+++ Source document

As a newly appointed Finance Director, you are tasked to make a research and proposal for the 2015 expansion plan, a branch in Sarawak, Malaysia where an old 2-storey storage building constructed on a lacre land, is to be rented.

Task 1

In the preparation of your research, present the different types of costing methods necessary for the branching in Sarawak.

Task 2

Present a project cost estimation associated with constructed facilities. What constitutes Capital Costs and, Operation & Maintenance costs, explain its magnitude and importance.

Task 3

In a service oriented industry like Olympia College, propose on possible routine cost reports that has to be accomplished regularly by the finance officer during the construction of facilities, and how it is to be accomplished, prepare a sample format.

Task 4

Considering the possible costs to be incurred, from the construction of facilities to the first year of operation, calculate and evaluate indicators of productivity, efficiency and effectiveness of the year 2015 expansion.

++++++
+++ Records

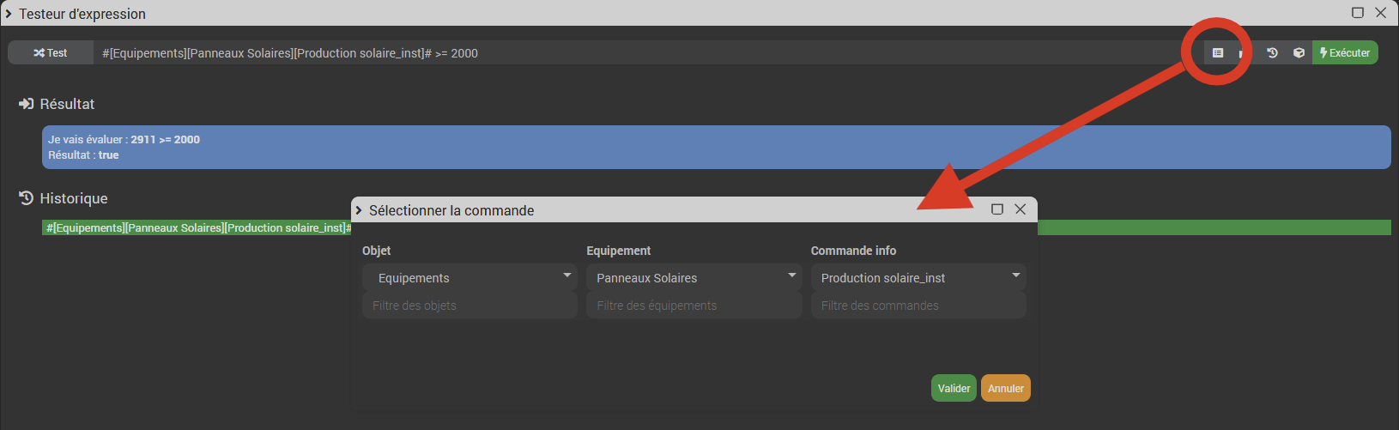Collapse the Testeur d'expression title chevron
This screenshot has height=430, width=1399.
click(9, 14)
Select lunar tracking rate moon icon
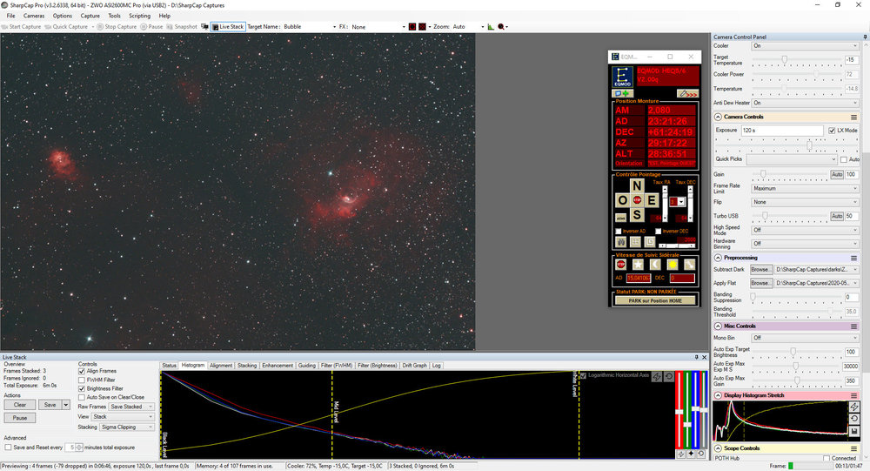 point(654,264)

++++++
+++ Records

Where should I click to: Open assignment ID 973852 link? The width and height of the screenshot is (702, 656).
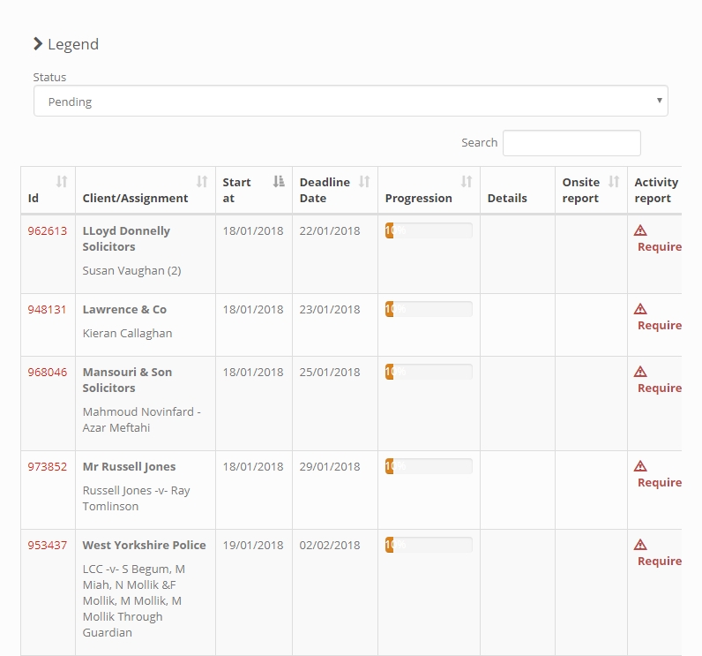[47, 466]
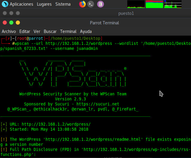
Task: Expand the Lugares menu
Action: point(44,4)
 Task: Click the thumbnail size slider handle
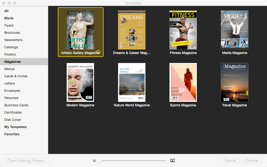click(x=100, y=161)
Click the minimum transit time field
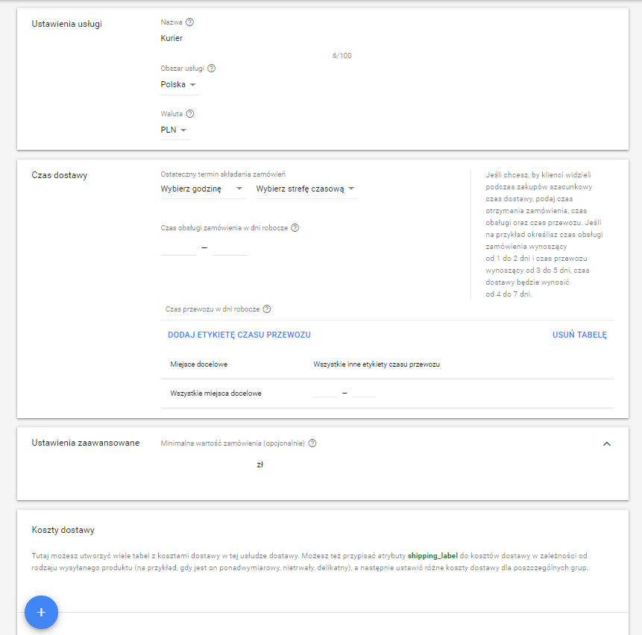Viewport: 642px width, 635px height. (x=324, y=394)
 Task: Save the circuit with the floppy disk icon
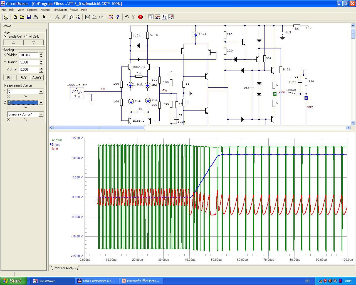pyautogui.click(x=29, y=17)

++++++

- _Challenges_:
1. In one to three sentences, explain why, according to the assignment brief, the reader is the one assigned to research and propose the 2015 expansion plan.
2. Duplicate the listing's lines starting with the line that contains "Click the minimum transit time field" and going on through the line that contains "pyautogui.click(x=29, y=17)". Leave out the pictures.

- _Solutions below_:
1. The reader is assigned this work because of their role as the newly appointed Finance Director. The research and proposal concern the 2015 expansion plan, a branch in Sarawak, Malaysia, where an old two-storey storage building is to be rented.

2.
Click the minimum transit time field
Viewport: 642px width, 635px height. (x=324, y=394)
 Task: Save the circuit with the floppy disk icon
pyautogui.click(x=29, y=17)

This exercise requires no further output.